The judgment was issued in a Public Interest Litigation (PIL) filed by Bangladesh Environmental Lawyers Association (BELA), a member organisation of the NGO Shipbreaking Platform.
Already in August 2017, the Bangladesh Court had issued an injunction on the ongoing breaking of the North Sea Producer based on the detection of radiation levels higher than permitted.
It has now directed national agencies to monitor the breaking of what is left of the FPSO without any involvement of Janata Steel, the yard that had beached the vessel in 2016. The Department of Environment has also been directed to claim compensation from the yard for having violated national environmental rules.

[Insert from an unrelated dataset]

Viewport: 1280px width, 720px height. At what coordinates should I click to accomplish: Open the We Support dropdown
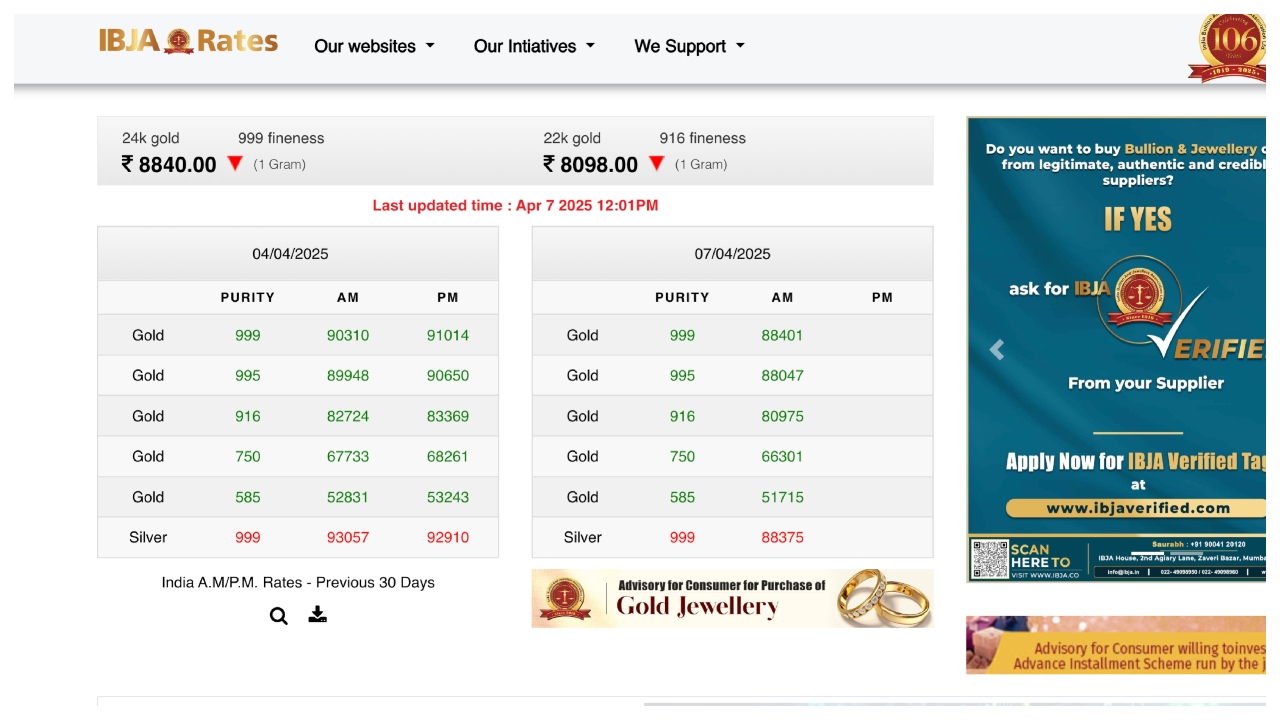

“The judgment is important in that it has expressly called the import, beaching and breaking permits illegal, and for the first time a breaker has been put off the breaking operation and the government has been given the steering,” Syeda Rizwana Hasan – Supreme Court lawyer and Director of Bangladesh Environmental Lawyers Association.
“It is even more important because it has required the government to regulate the dubious roles of the cash buyers and restrict import from grey- and black-listed flag registries.”
The Court ruling directed authorities to subject cash buyers and agents to stricter scrutiny, regulate the import of vessels registered under “last voyage” grey- or black-listed flags and ensure that no vessel is imported without proper verifiable pre-cleaning certificates and declarations of in-built hazardous wastes.
After winning the case on the illegal import and beaching of the North Sea Producer, owned by Danish A.P. Moeller Maersk and Brazilian Odebrecht, NGOs now urge the UK to hold the ship owners and cash buyer GMS accountable for the illegal export of the toxic FPSO.